--- Material provided Enclosed Below ---

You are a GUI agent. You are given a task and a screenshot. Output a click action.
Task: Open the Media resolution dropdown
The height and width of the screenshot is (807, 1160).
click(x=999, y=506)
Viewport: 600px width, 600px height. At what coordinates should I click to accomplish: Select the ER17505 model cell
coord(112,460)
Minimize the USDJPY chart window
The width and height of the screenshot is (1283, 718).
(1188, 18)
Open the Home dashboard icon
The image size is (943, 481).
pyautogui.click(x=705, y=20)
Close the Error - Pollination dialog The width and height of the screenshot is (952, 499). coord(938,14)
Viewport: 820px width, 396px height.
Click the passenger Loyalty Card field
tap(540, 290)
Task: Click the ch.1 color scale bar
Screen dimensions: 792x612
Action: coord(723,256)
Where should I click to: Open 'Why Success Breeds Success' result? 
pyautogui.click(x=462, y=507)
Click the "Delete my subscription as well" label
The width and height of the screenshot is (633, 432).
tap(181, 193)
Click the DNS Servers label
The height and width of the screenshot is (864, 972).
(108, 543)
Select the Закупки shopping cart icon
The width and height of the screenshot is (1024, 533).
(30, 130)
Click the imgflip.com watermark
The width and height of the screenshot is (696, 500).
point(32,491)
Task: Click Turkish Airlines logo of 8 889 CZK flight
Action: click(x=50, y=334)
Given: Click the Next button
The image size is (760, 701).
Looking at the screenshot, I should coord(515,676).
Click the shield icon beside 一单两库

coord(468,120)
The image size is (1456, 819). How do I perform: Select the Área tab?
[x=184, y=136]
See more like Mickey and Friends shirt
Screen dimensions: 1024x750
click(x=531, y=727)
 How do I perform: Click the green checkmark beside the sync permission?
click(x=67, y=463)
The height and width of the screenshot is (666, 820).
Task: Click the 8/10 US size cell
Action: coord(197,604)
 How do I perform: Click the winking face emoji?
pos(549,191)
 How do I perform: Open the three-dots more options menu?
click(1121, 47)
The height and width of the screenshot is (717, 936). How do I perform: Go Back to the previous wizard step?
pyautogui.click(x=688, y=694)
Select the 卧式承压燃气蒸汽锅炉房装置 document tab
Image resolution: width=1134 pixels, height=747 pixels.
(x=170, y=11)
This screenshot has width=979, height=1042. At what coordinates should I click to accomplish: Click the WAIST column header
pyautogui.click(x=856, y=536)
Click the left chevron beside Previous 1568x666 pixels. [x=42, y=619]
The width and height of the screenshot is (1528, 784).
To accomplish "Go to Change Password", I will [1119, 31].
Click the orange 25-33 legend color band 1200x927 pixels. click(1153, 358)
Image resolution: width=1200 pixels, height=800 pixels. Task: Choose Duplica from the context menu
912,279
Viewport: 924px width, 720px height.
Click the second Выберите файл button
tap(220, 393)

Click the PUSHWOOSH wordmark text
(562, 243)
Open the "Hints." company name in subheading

--- End of Enclosed Material provided ---

What is required
Retype only this range exactly: the first line of the data through the line where "Open the Home dashboard icon" appears.

Solution
You are a GUI agent. You are given a task and a screenshot. Output a click action.
Task: Open the Media resolution dropdown
The height and width of the screenshot is (807, 1160).
click(x=999, y=506)
Viewport: 600px width, 600px height. At what coordinates should I click to accomplish: Select the ER17505 model cell
coord(112,460)
Minimize the USDJPY chart window
The width and height of the screenshot is (1283, 718).
(1188, 18)
Open the Home dashboard icon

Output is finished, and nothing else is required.